**Problema posto A**
Secondo il brano del documento sui ricordi di guerra, a che età chi racconta si ritrovò a essere giudice anziano?
**Problema posto B**
In base al brano del documento sui ricordi di guerra, spiega perché anche chi aveva gioito per la notizia dell'armistizio si accorse poi che stava cominciando un periodo terribile.

**Brano del documento**
..............................

Io mi trovavo sotto le armi in Sicilia, ma poi venne emanata una
norma che prevedeva che tutti i magistrati (ed io avevo già
vinto il concorso in magistratura) fossero esonerati e rimandati a
casa. Ricordo che dati i tempi di guerra e senza gli esami che si
sarebbero dovuti fare mi ritrovai a 25 anni ad essere giudice
anziano.
Ci
trovammo allora, l'8 settembre, in una situazione incredibile. Quel
giorno lo ricordo bene ero andato con un professore a visitare dei
poveri che vivevano ai margini della città. Ritornando verso
il centro abbiamo visto la gente correre sulla strada gridando,
danzando “c’è la pace, c'è la pace”,
e abbiamo sentito la radio che aveva dato la notizia dell'armistizio.
Il giorno successivo ho visto i tedeschi portare via tutto il
pensabile: animali, merce, svuotare negozi, un fatto incredibile e
allora anche quelli che avevano per un fatto istintivo, naturale
gioito di fronte alla notizia dell’armistizio si accorsero che
iniziava il tempo più terribile, più insanguinato della
nostra storia.

..............................

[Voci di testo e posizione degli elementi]
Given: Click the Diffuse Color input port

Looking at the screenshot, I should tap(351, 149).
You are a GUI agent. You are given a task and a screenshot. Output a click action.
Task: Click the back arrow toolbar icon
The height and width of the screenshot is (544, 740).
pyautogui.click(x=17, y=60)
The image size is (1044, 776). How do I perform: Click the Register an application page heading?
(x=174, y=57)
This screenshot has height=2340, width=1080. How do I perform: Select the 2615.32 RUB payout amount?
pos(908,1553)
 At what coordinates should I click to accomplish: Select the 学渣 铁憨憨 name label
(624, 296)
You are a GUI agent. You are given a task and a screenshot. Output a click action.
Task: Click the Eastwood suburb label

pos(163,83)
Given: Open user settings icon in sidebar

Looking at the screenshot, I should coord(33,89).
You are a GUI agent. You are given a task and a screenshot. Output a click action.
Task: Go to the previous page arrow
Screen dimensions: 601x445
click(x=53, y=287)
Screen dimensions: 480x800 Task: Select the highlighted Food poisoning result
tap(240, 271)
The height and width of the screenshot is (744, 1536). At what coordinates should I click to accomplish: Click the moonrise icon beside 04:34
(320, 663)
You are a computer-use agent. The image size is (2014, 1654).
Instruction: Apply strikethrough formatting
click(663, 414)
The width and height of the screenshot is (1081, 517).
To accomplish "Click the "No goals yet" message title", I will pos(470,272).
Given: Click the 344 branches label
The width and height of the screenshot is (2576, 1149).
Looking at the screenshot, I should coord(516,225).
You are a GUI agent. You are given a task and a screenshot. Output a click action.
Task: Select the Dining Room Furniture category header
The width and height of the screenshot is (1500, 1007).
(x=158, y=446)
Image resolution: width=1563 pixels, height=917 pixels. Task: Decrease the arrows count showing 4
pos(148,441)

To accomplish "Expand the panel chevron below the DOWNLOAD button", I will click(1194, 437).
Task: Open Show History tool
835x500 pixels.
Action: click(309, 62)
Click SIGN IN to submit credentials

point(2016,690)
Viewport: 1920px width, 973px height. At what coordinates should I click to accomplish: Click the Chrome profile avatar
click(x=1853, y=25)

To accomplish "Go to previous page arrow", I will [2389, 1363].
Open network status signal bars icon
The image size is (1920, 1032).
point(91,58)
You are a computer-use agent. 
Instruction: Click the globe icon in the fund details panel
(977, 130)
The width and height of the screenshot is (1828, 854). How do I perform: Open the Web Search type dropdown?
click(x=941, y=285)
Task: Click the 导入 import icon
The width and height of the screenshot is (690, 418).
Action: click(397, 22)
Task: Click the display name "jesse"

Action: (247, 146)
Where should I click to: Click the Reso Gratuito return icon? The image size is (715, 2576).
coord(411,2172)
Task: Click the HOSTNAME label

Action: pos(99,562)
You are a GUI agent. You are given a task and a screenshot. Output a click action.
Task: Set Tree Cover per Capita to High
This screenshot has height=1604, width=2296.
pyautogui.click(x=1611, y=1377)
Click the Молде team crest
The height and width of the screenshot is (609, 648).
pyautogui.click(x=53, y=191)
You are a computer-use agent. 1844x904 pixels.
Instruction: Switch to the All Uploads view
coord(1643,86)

..............................

**Risposta A**
A 25 anni.

**Risposta B**
Il giorno dopo l'annuncio dell'armistizio si videro i tedeschi portare via tutto il pensabile: animali e merce, fino a svuotare i negozi. Di fronte a questo fatto, anche chi aveva gioito d'istinto capì che iniziava il tempo più terribile e più insanguinato.